TASK PROMPT
Within the records below is a range that opens at the line with "Select chest value" and closes at the line with "Given: Open O.S.". Return that range word for word, both ends included, and only that range.

** Opening GIVEN DATA block **

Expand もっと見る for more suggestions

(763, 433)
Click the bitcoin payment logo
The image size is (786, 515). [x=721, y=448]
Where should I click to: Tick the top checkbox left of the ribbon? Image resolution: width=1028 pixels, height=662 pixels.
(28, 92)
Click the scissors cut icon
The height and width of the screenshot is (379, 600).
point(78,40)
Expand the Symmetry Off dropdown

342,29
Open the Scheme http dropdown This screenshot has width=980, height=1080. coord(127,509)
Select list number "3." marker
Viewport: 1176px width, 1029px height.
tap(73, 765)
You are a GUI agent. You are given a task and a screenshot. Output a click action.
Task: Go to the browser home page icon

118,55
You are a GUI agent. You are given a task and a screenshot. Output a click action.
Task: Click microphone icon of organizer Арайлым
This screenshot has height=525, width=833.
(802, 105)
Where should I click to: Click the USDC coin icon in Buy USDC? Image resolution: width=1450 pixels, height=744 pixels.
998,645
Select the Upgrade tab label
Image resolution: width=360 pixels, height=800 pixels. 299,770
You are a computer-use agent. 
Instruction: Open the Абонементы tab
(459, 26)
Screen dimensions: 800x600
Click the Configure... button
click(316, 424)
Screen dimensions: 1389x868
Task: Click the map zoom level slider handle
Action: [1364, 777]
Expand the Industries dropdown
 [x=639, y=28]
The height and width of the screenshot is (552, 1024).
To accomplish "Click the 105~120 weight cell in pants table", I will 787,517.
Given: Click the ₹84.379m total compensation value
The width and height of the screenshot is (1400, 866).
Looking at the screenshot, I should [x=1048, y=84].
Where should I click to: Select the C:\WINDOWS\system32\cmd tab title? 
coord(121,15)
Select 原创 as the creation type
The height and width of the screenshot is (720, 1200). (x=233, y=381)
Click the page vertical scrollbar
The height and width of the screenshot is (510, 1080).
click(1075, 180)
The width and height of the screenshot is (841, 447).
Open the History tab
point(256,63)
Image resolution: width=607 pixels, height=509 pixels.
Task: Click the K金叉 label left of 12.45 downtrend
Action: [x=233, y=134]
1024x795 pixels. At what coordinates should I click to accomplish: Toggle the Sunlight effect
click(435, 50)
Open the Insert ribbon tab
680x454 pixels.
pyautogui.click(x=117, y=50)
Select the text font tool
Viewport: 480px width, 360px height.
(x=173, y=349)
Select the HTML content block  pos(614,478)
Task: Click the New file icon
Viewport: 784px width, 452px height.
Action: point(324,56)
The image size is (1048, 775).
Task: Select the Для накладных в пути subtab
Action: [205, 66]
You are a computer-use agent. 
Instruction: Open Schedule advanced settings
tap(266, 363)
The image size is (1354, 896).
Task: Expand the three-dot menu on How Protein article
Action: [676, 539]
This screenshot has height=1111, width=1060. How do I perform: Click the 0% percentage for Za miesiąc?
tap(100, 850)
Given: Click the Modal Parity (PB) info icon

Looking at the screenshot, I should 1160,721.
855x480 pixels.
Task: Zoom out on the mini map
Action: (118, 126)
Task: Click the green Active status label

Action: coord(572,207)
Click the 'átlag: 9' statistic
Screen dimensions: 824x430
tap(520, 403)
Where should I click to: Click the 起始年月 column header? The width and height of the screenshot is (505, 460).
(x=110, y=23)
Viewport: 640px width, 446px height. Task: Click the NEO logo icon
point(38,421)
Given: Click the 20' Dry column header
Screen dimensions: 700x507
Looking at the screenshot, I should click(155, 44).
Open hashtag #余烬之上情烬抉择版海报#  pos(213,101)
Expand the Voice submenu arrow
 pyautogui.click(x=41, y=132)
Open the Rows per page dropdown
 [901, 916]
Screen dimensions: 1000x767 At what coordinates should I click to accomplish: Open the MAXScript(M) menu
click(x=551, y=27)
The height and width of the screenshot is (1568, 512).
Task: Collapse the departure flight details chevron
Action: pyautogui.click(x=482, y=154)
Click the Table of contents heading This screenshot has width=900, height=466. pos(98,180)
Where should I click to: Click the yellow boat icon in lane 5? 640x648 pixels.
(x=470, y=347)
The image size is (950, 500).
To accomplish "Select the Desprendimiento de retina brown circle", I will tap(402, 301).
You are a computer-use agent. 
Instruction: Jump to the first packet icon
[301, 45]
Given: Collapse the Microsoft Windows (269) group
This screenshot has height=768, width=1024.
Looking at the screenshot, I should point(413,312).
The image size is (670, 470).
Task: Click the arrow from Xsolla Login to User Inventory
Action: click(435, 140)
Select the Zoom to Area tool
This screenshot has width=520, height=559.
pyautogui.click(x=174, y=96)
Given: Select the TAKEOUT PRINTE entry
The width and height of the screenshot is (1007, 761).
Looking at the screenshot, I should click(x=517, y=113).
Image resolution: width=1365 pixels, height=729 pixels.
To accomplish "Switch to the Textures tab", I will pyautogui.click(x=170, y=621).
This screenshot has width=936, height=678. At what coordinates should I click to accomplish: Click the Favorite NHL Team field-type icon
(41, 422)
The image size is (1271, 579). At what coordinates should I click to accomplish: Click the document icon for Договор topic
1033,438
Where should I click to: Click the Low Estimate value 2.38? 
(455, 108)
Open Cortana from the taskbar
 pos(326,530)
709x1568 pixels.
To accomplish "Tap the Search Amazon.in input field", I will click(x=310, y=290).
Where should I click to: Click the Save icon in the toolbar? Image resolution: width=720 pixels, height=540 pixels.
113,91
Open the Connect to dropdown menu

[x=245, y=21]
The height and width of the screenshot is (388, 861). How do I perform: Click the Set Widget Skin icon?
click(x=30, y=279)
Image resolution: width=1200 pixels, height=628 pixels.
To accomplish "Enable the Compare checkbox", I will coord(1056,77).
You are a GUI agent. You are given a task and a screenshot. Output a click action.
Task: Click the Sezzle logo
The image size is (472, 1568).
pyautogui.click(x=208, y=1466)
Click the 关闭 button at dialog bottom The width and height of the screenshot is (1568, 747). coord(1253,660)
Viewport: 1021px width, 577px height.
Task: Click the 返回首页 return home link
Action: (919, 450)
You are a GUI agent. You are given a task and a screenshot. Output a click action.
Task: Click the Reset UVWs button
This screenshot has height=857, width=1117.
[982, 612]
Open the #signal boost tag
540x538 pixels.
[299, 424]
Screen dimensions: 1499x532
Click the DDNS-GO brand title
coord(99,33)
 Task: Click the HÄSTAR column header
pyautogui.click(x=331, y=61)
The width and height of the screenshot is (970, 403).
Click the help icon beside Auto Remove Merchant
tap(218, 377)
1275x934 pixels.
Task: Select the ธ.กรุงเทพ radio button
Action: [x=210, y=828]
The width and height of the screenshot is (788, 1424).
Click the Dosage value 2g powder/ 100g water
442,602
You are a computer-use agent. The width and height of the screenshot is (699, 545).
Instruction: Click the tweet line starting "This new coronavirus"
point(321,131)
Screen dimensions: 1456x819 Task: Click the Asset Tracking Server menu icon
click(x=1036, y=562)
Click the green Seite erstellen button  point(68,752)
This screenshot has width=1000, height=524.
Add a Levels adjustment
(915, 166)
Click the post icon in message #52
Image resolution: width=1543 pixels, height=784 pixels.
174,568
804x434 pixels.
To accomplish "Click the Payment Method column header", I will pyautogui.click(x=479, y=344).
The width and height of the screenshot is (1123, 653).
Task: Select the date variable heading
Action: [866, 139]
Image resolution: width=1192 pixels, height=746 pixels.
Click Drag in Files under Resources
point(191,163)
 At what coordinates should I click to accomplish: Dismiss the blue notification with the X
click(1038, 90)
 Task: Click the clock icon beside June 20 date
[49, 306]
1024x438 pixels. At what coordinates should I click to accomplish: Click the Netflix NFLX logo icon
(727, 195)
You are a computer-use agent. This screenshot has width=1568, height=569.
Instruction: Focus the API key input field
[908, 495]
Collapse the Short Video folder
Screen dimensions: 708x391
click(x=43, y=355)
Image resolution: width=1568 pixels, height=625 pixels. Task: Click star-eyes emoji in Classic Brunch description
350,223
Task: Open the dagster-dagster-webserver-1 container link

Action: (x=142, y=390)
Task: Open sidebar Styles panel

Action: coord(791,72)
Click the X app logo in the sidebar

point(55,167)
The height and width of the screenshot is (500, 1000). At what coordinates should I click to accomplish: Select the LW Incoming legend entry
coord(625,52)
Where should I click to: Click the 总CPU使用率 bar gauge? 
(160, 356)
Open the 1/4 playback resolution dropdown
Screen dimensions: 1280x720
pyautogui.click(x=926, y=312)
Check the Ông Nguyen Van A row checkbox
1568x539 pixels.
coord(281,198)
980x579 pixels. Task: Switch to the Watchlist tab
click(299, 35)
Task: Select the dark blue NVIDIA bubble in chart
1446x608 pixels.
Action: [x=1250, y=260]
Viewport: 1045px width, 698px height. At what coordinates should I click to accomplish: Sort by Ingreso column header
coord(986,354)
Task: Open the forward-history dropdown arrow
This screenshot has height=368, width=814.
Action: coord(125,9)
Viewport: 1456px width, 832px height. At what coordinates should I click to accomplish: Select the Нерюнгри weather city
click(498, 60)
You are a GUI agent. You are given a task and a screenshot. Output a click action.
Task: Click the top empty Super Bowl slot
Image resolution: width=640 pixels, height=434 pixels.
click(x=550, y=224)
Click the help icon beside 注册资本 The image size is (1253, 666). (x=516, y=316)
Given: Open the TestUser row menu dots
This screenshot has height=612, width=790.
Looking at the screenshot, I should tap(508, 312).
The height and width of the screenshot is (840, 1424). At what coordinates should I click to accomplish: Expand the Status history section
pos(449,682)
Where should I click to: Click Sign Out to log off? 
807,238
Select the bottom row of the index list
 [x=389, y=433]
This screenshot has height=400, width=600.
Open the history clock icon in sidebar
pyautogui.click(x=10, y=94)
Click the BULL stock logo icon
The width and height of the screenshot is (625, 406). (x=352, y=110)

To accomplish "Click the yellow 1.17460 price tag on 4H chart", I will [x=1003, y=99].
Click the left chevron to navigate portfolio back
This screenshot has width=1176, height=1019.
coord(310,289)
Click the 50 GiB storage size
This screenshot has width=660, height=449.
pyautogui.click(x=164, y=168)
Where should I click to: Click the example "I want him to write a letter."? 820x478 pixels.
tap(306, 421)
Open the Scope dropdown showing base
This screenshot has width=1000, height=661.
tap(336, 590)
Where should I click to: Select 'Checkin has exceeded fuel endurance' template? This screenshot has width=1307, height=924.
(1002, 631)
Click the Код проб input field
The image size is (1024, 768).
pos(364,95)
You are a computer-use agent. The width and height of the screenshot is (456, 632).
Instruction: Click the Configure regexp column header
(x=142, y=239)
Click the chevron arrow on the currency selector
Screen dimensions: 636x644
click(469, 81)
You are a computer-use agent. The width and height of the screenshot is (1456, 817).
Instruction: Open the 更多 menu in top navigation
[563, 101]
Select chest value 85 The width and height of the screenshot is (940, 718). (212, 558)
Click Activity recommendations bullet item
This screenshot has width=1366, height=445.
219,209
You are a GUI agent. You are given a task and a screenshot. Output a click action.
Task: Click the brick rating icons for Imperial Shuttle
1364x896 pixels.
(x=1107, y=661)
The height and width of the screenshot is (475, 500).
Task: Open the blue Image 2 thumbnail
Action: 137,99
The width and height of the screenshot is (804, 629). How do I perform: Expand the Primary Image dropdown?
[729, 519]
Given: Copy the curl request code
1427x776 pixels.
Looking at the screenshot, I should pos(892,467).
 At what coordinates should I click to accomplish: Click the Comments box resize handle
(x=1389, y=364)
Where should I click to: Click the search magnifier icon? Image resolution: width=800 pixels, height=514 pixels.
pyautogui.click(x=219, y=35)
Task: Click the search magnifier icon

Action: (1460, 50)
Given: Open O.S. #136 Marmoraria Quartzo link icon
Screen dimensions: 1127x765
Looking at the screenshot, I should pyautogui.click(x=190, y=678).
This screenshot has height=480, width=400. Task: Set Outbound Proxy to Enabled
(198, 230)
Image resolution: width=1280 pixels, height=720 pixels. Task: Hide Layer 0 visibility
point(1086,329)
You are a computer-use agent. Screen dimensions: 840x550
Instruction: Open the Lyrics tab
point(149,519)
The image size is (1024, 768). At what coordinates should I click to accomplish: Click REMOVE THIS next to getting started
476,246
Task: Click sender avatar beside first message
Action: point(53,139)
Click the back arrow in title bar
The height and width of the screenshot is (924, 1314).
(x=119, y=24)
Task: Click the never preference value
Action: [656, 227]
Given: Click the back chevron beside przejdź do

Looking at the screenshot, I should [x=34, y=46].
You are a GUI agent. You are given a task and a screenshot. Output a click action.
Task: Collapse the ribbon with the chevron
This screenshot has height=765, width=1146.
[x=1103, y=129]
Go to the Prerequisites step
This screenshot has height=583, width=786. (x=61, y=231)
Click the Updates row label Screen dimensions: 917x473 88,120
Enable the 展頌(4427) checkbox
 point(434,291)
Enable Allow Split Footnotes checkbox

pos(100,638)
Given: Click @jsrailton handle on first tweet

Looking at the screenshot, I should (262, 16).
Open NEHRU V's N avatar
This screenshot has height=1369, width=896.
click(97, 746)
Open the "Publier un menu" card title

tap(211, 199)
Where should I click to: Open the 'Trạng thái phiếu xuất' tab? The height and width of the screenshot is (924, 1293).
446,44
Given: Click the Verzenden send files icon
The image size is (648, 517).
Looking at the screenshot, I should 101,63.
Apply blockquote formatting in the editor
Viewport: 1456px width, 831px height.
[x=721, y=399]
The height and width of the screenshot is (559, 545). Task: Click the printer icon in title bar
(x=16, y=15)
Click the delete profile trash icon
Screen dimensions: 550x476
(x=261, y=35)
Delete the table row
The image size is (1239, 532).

** Closing GIVEN DATA block **

RESULT
Select chest value 85 The width and height of the screenshot is (940, 718). (212, 558)
Click Activity recommendations bullet item
This screenshot has width=1366, height=445.
219,209
You are a GUI agent. You are given a task and a screenshot. Output a click action.
Task: Click the brick rating icons for Imperial Shuttle
1364x896 pixels.
(x=1107, y=661)
The height and width of the screenshot is (475, 500).
Task: Open the blue Image 2 thumbnail
Action: 137,99
The width and height of the screenshot is (804, 629). How do I perform: Expand the Primary Image dropdown?
[729, 519]
Given: Copy the curl request code
1427x776 pixels.
Looking at the screenshot, I should pos(892,467).
 At what coordinates should I click to accomplish: Click the Comments box resize handle
(x=1389, y=364)
Where should I click to: Click the search magnifier icon? Image resolution: width=800 pixels, height=514 pixels.
pyautogui.click(x=219, y=35)
Task: Click the search magnifier icon

Action: (1460, 50)
Given: Open O.S. #136 Marmoraria Quartzo link icon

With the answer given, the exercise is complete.